Citizens Urge Interior to Stop Solar Chaos

Conservation groups and concerned citizens submitted comments last week on the Department of Interior's proposed policy to guide the siting of utility-scale solar on public lands.  Although the policy represents an improvement from an earlier draft,  the common denominator among the comments was that the proposed policy is still too weak to prevent industrial solar development from inflicting irreparable harm on our desert ecosystems.  In the meantime, we continue to face a status quo where the solar industry has unfettered access to bulldoze some of the most treasured public lands in America's southwestern states, ignoring a more efficient alternative of installing solar panels in our cities.


In the video above, a contractor for BrightSource Solar destroys desert vegetation, including a cluster of Yucca that are probably 400-800 years old.

Interior's Supplement to the Solar Programmatic Environmental Impact Statement attempts to encourage industrial solar development in identified "solar energy zones" (SEZs) totaling over 1,057 square miles,  but Interior's preferred alternative would still allow solar developers to build facilities on over 31,000 square miles of other lands (known as "variance areas") if they meet certain requirements.  But 1,070 square miles of solar applications would be exempt from the requirements because they were filed before the policy was proposed last October.  Many worry that the policy still leaves many of our public lands vulnerable to destructive projects, resulting in continued significant environmental impacts, uncertainty for citizens that cherish public lands, and solar projects being challenged in court.

Partial Map of Lands Targeted for Solar Development

Some national environmental groups -- including the Sierra Club and Defenders of Wildlife -- responded to the proposed policy calling for stricter requirements to keep solar development in the SEZs and adding widlife corridors to a list of areas where solar development would not be allowed (known as "exclusion areas").  Interior is under pressure from industry, however, to allow wide access to public lands.  The industry's record so far shows little respect for environmental concerns, as some companies continue to propose large projects in ecologically core areas.
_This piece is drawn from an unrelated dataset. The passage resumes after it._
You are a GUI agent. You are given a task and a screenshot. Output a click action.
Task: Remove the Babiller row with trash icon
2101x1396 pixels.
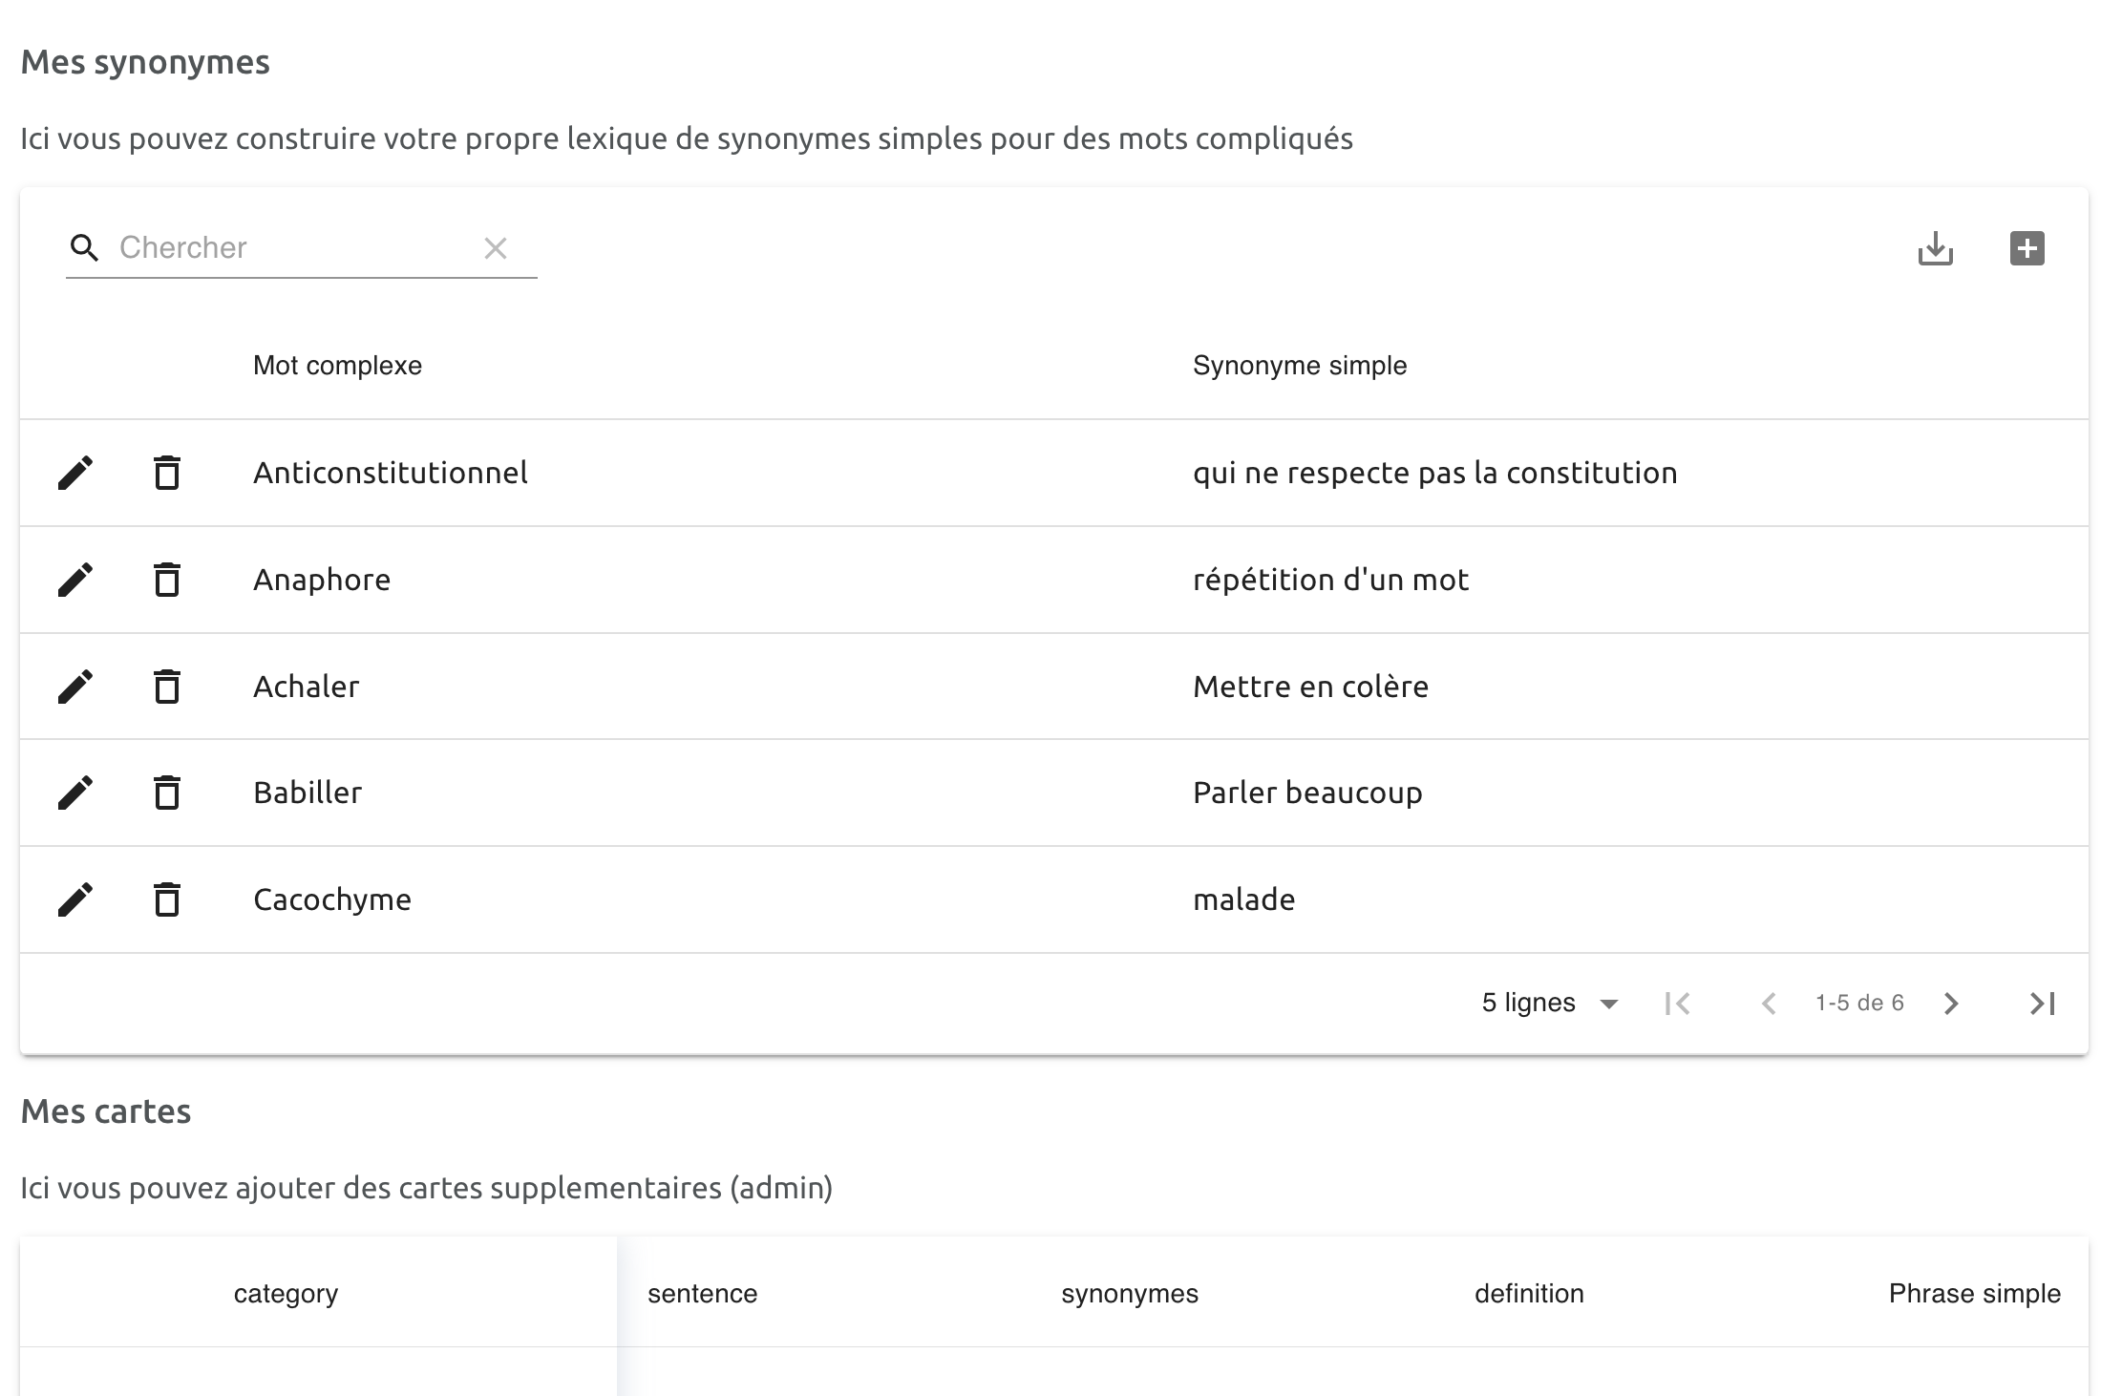pyautogui.click(x=167, y=793)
Solar Done Right and a coalition of other groups argued that the solar siting policy still seeks to maximize the industrialization of public lands, ignoring more efficient priorities.  Solar Done Right's comments explain that our clean energy future should focus on energy efficiency, incentives for distributed generation (such as solar on rooftops or over parking lots), and utility-scale solar on already-disturbed lands, such as those identified in the EPA's RE-powering America's Land initiative.

Solar panels using space that is otherwise wasted, providing the double benefit of generating clean energy, and shade for the parking lot.  Photo by Basin and Range Watch.
The miracle of solar allows us to fit panels on spaces that otherwise have no use in our cities.  A UCLA study found that Los Angeles County has enough idle rooftop space suitable for solar panels to meet the cities clean energy demand.  A separate study by UC Berkeley found that a feed-in-tariff for distributed generation projects in California would generate would generate 3 times as many jobs as without, and generate $2 billion dollars in tax revenues and tens of billions in new investment.

Comments

  1. Solar power helps lower emissions, reduce pollution, curb lung diseases and save lives!

    If you do not know that poluttion kills mainly children, chronically ill people and elderly folks.

    Its good to have distributed generation with PV panels, however they are not able to provide 24/7 power and we do like our electricity to be available whenever!

    So we also need power plants and solar thermal power plants should be deployed in deserts, minimizing the damage to wildlife and vegetation.

    If you are fighting against something you have to know the benefits winning this fight will loose you, either you increase pollution and kill people or you give up on 24/7 electricity.

    ReplyDelete
  2. Thank you, A.R.
    We absolutely need to kick our habit of fossil fuels. I am personally okay with utility-scale renewable energy on already-degraded lands, but we cannot depend on this for all of our energy needs given the tremendous amount of land this would require. Energy efficiency and distributed generation are far more cost effective as primary steps toward cutting out coal.

    Distributed generation and energy efficiency also require far less of the materials that require CO2 emissions in the first place. Do you know how much steel, concrete, copper, and other materials are necessary to build wind plants and large-scale solar? See: http://www.mojavedesertblog.com/2011/12/raw-materials-hidden-carbon-costs-of.html

    As for 24/7 electricity, unfortunately no form of renewable energy can currently guarantee that, which is why natural gas plants are being built to fill the gaps in intermittent generation from wind facilities. Energy storage offers some promise, however.

    We need a smart balance for our renewable energy future, and it simply does not need to involve the destruction of vast swaths of wildlands when we have better alternatives.